If your partner is a smoker, he should leave the apartment to smoke, for example. Of course, parents must always keep an infant away from tobacco smoke. Although in this context one can no longer speak of fetal tobacco syndrome, cigarette smoke could also trigger sudden infant death or respiratory diseases if the child only comes into contact with it in the first few weeks after birth.

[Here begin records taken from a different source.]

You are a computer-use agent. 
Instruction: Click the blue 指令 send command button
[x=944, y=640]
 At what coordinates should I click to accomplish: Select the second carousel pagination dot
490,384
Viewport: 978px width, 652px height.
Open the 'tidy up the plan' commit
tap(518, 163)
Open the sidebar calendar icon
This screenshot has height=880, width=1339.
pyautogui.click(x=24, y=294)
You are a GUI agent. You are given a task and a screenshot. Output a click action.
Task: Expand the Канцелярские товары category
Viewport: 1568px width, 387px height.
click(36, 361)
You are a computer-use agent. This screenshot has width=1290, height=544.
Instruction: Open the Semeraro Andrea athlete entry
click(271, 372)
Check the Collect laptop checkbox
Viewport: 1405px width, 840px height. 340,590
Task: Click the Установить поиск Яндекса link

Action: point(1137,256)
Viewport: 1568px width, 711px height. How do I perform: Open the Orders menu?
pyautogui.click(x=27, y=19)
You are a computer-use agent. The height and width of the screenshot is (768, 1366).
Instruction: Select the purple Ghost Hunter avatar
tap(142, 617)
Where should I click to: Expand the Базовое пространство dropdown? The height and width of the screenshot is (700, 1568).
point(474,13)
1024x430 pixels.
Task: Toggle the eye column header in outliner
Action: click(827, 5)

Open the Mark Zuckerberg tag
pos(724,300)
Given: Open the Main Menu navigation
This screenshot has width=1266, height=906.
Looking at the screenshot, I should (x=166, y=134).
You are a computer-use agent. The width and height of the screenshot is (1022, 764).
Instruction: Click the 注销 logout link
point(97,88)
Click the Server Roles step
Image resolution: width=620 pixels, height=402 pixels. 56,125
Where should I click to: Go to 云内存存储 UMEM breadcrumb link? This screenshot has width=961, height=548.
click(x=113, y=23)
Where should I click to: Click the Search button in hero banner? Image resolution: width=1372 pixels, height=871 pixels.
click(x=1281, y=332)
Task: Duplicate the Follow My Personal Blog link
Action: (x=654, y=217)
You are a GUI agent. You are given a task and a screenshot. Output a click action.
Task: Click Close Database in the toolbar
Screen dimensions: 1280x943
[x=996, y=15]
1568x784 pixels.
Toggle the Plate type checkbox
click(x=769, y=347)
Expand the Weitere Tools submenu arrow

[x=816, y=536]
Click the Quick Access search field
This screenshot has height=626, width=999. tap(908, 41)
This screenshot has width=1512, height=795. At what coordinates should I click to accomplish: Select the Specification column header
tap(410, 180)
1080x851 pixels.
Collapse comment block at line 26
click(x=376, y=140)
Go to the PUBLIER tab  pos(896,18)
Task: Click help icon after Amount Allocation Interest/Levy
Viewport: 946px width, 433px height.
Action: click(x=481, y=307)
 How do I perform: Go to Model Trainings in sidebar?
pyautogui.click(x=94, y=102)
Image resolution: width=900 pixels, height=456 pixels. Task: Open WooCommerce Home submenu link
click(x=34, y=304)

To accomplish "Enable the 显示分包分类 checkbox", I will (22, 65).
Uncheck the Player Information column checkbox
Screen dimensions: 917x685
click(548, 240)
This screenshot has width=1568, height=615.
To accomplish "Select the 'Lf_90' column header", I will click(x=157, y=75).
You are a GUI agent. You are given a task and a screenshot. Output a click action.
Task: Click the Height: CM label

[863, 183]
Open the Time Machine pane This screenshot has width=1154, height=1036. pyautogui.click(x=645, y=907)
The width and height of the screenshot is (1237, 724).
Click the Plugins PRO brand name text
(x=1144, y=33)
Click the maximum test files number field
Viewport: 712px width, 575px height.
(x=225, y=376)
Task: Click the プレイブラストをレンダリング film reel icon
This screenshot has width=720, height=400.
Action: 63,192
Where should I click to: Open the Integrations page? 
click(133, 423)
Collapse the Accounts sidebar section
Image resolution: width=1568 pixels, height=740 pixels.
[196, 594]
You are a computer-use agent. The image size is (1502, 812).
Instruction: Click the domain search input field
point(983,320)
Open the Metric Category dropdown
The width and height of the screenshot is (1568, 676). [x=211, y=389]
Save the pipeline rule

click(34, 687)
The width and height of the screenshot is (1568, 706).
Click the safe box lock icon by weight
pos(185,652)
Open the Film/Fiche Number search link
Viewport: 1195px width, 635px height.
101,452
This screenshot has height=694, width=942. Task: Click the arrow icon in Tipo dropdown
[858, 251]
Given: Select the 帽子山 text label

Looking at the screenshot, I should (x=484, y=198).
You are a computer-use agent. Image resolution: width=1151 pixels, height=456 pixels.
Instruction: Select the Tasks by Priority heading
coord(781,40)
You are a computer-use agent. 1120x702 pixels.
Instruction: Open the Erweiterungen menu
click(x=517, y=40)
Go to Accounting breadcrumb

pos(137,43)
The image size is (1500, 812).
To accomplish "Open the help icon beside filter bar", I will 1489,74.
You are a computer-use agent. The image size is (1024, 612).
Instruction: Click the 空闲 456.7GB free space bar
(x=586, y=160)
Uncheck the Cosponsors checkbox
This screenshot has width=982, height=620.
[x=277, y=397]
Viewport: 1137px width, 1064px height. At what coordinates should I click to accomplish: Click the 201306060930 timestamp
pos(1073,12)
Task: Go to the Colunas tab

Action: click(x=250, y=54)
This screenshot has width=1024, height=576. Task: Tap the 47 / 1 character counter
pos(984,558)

In most cases, the measures or options for aftercare are very limited with this disease, so that the tobacco syndrome must be prevented in the first place. It is therefore absolutely necessary to avoid smoking during pregnancy so that the child does not develop malformations or other defects.

The aftercare itself depends very much on the exact type and extent of the defects and malformations, so that no general prediction can be made. In most cases, the children are dependent on the help of the family or relatives with tobacco syndrome in order to be able to cope with everyday life. Loving care and support always have a positive effect on the further course of the disease.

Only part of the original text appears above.